• [What to work on]
Exactly reproduce each of the entries shown below.

• [Raw data]
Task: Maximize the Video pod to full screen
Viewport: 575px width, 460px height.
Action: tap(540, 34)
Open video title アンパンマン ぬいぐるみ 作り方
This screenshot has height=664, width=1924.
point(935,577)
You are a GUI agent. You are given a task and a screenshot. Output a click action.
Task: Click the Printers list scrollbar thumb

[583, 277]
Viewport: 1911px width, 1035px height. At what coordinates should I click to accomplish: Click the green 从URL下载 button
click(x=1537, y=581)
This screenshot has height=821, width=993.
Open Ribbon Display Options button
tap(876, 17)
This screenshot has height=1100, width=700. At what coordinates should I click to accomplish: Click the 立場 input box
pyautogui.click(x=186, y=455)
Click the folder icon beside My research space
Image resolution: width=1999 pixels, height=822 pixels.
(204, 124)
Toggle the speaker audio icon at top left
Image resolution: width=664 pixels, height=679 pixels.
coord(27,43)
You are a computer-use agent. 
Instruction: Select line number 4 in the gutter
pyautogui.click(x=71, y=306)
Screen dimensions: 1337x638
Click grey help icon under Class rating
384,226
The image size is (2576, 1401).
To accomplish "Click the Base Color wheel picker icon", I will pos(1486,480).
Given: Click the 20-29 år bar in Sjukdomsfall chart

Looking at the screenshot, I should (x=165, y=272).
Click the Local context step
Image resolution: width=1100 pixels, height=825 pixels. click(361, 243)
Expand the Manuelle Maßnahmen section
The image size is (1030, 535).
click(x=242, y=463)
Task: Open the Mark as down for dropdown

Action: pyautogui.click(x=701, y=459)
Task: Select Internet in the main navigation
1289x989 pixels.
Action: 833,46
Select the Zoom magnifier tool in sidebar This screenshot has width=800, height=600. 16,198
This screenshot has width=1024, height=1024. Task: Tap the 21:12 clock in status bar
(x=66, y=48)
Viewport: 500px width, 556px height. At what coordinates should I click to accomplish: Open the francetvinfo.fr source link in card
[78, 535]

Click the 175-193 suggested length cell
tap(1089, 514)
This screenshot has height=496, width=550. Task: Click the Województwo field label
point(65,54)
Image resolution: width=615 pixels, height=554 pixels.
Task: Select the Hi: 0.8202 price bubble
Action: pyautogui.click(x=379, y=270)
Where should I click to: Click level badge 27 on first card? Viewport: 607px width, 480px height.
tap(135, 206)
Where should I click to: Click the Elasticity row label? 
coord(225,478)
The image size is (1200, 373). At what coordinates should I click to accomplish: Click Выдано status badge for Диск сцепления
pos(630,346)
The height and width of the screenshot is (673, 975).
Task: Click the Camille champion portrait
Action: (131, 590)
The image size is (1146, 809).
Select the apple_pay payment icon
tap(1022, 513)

• [Solution to the problem]
Task: Maximize the Video pod to full screen
Viewport: 575px width, 460px height.
Action: tap(540, 34)
Open video title アンパンマン ぬいぐるみ 作り方
This screenshot has height=664, width=1924.
point(935,577)
You are a GUI agent. You are given a task and a screenshot. Output a click action.
Task: Click the Printers list scrollbar thumb

[583, 277]
Viewport: 1911px width, 1035px height. At what coordinates should I click to accomplish: Click the green 从URL下载 button
click(x=1537, y=581)
This screenshot has height=821, width=993.
Open Ribbon Display Options button
tap(876, 17)
This screenshot has height=1100, width=700. At what coordinates should I click to accomplish: Click the 立場 input box
pyautogui.click(x=186, y=455)
Click the folder icon beside My research space
Image resolution: width=1999 pixels, height=822 pixels.
(204, 124)
Toggle the speaker audio icon at top left
Image resolution: width=664 pixels, height=679 pixels.
coord(27,43)
You are a computer-use agent. 
Instruction: Select line number 4 in the gutter
pyautogui.click(x=71, y=306)
Screen dimensions: 1337x638
Click grey help icon under Class rating
384,226
The image size is (2576, 1401).
To accomplish "Click the Base Color wheel picker icon", I will pos(1486,480).
Given: Click the 20-29 år bar in Sjukdomsfall chart

Looking at the screenshot, I should (x=165, y=272).
Click the Local context step
Image resolution: width=1100 pixels, height=825 pixels. click(361, 243)
Expand the Manuelle Maßnahmen section
The image size is (1030, 535).
click(x=242, y=463)
Task: Open the Mark as down for dropdown

Action: pyautogui.click(x=701, y=459)
Task: Select Internet in the main navigation
1289x989 pixels.
Action: 833,46
Select the Zoom magnifier tool in sidebar This screenshot has width=800, height=600. 16,198
This screenshot has width=1024, height=1024. Task: Tap the 21:12 clock in status bar
(x=66, y=48)
Viewport: 500px width, 556px height. At what coordinates should I click to accomplish: Open the francetvinfo.fr source link in card
[78, 535]

Click the 175-193 suggested length cell
tap(1089, 514)
This screenshot has height=496, width=550. Task: Click the Województwo field label
point(65,54)
Image resolution: width=615 pixels, height=554 pixels.
Task: Select the Hi: 0.8202 price bubble
Action: pyautogui.click(x=379, y=270)
Where should I click to: Click level badge 27 on first card? Viewport: 607px width, 480px height.
tap(135, 206)
Where should I click to: Click the Elasticity row label? 
coord(225,478)
The image size is (1200, 373). At what coordinates should I click to accomplish: Click Выдано status badge for Диск сцепления
pos(630,346)
The height and width of the screenshot is (673, 975).
Task: Click the Camille champion portrait
Action: (131, 590)
The image size is (1146, 809).
Select the apple_pay payment icon
tap(1022, 513)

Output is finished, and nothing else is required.